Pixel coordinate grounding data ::
BEGIN
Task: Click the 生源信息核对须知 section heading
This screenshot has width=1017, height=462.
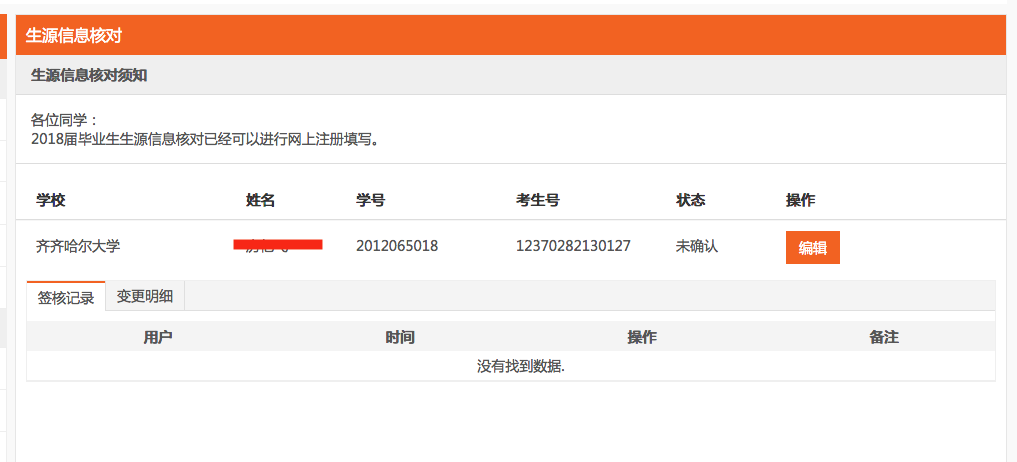Action: 90,75
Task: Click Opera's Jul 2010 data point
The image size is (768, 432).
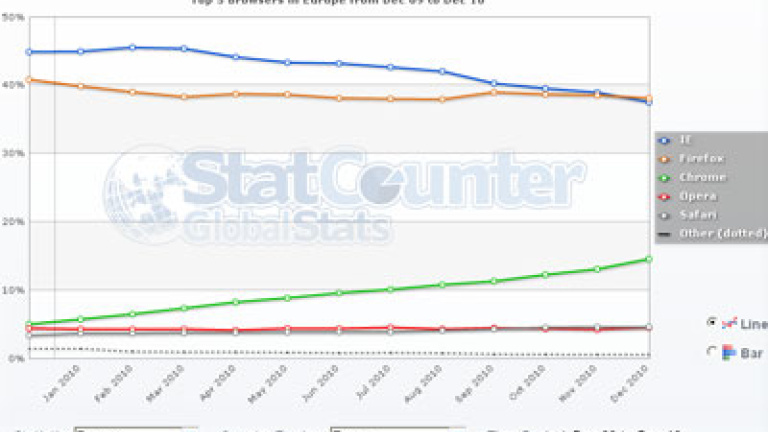Action: [390, 327]
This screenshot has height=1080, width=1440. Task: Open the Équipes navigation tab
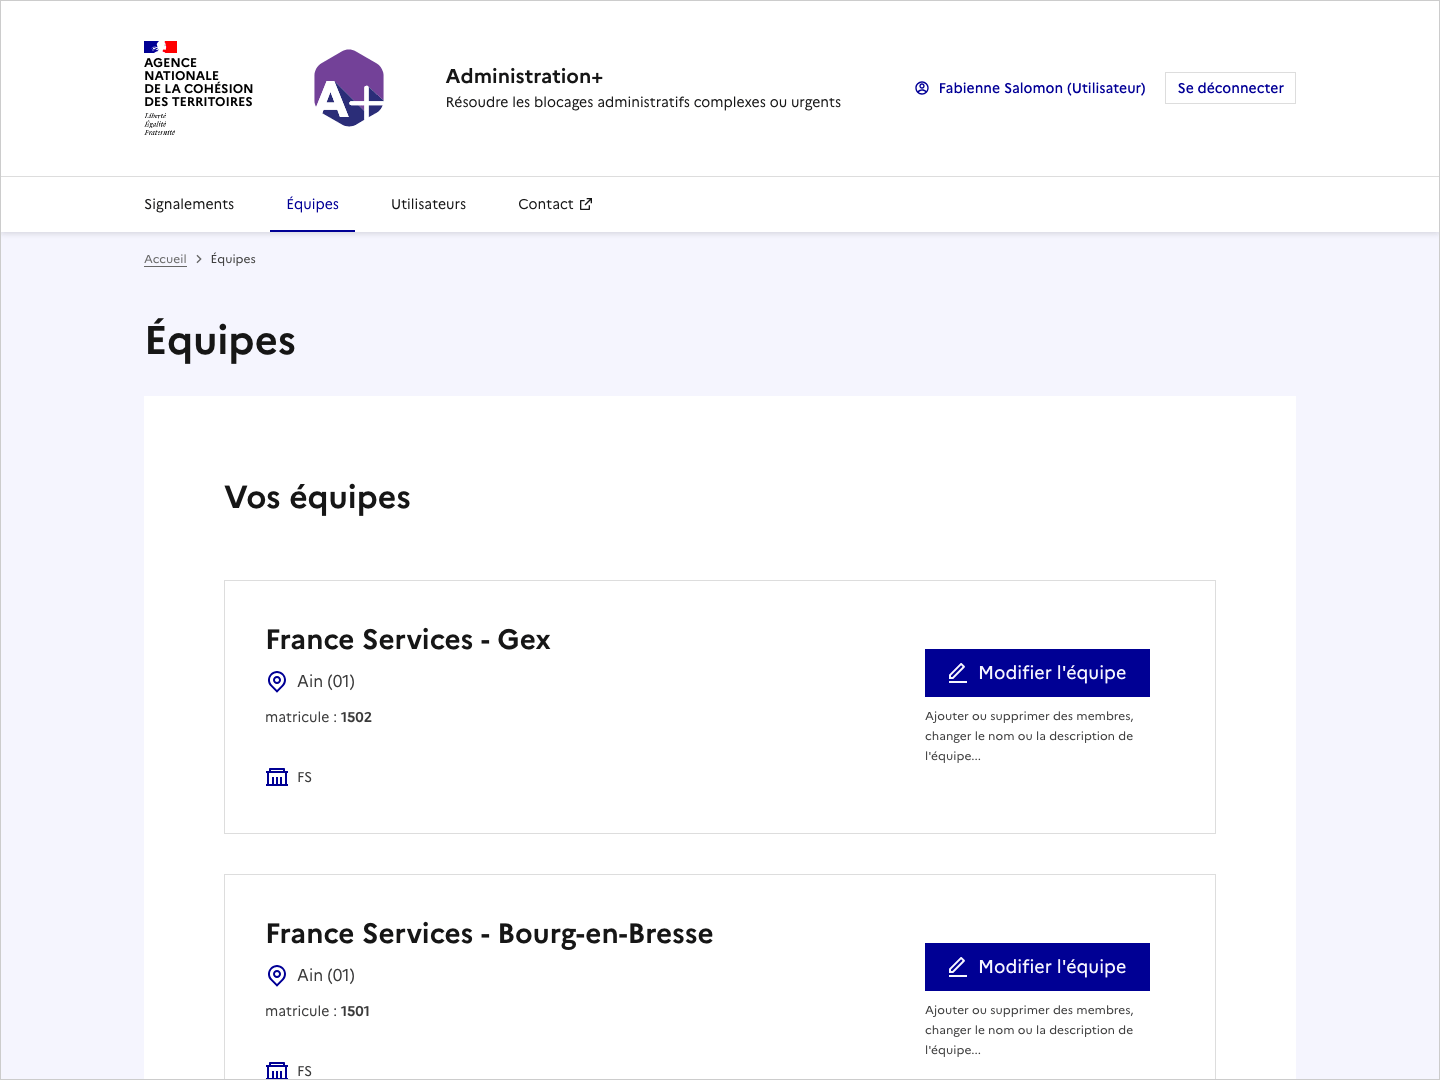point(312,204)
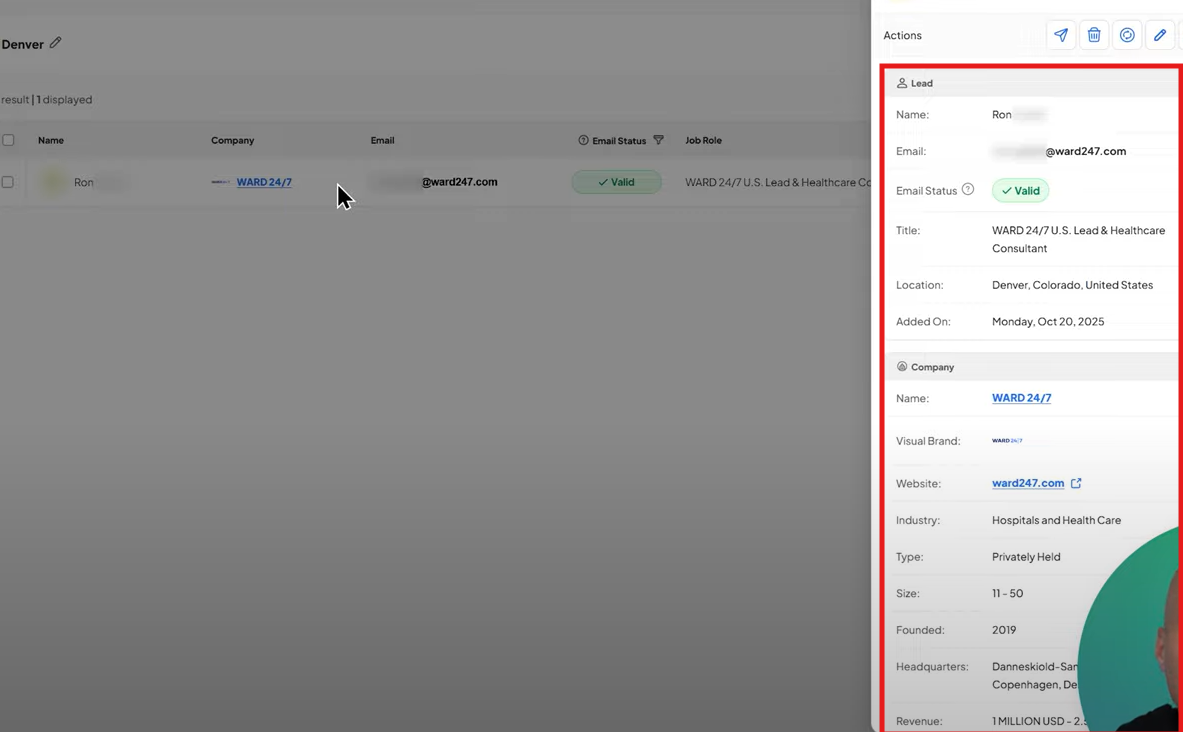This screenshot has height=732, width=1183.
Task: Visit the ward247.com website link
Action: coord(1028,483)
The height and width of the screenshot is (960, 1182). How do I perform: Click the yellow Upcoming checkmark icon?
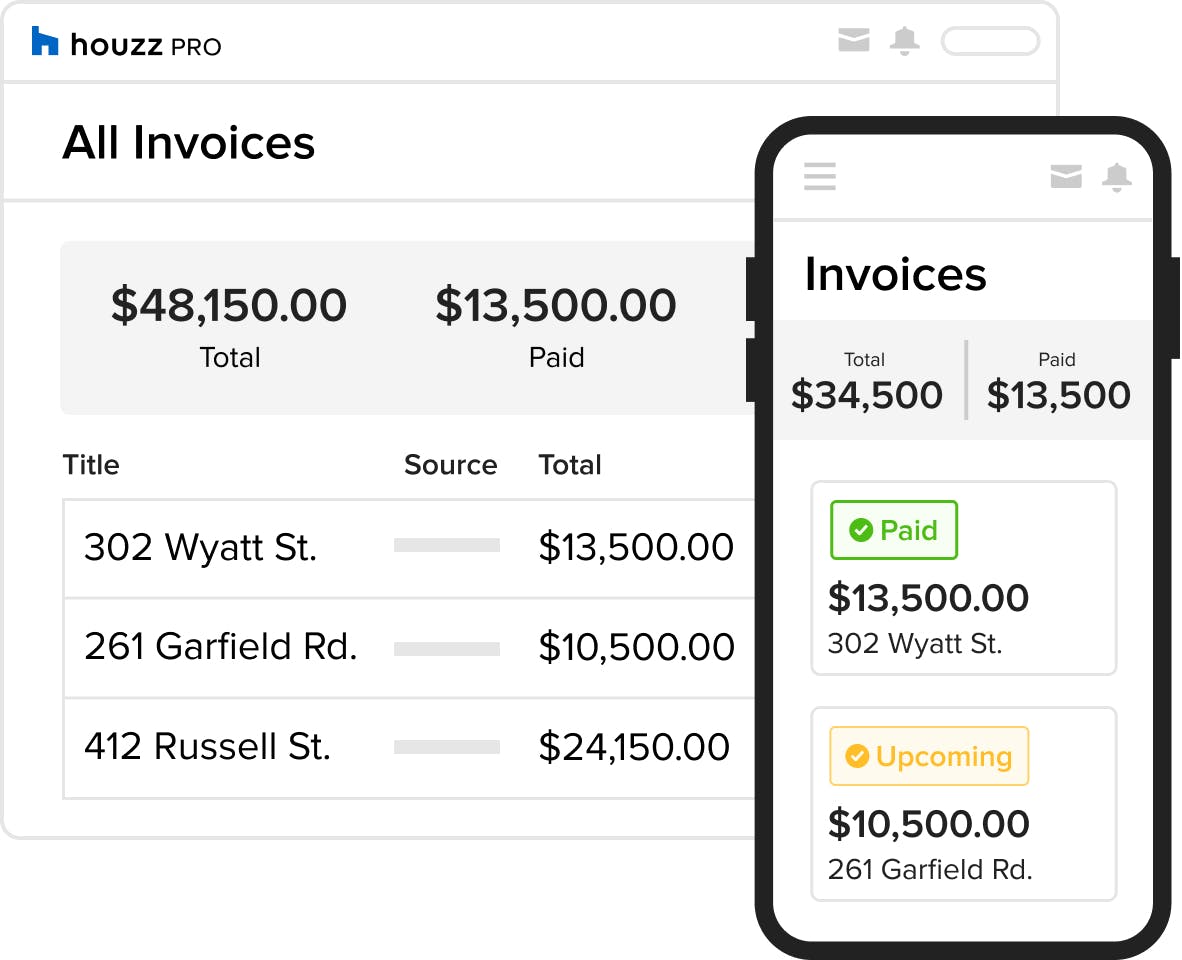pos(856,756)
END
Problem statement ::
Could each line of the data be written out exactly, with no pictures included?

Written reply ::
Task: Click the 生源信息核对须知 section heading
This screenshot has width=1017, height=462.
Action: 90,75
Task: Click Opera's Jul 2010 data point
The image size is (768, 432).
Action: [390, 327]
This screenshot has height=1080, width=1440. Task: Open the Équipes navigation tab
point(312,204)
This screenshot has height=732, width=1183.
Task: Visit the ward247.com website link
Action: coord(1028,483)
The height and width of the screenshot is (960, 1182). How do I perform: Click the yellow Upcoming checkmark icon?
pos(856,756)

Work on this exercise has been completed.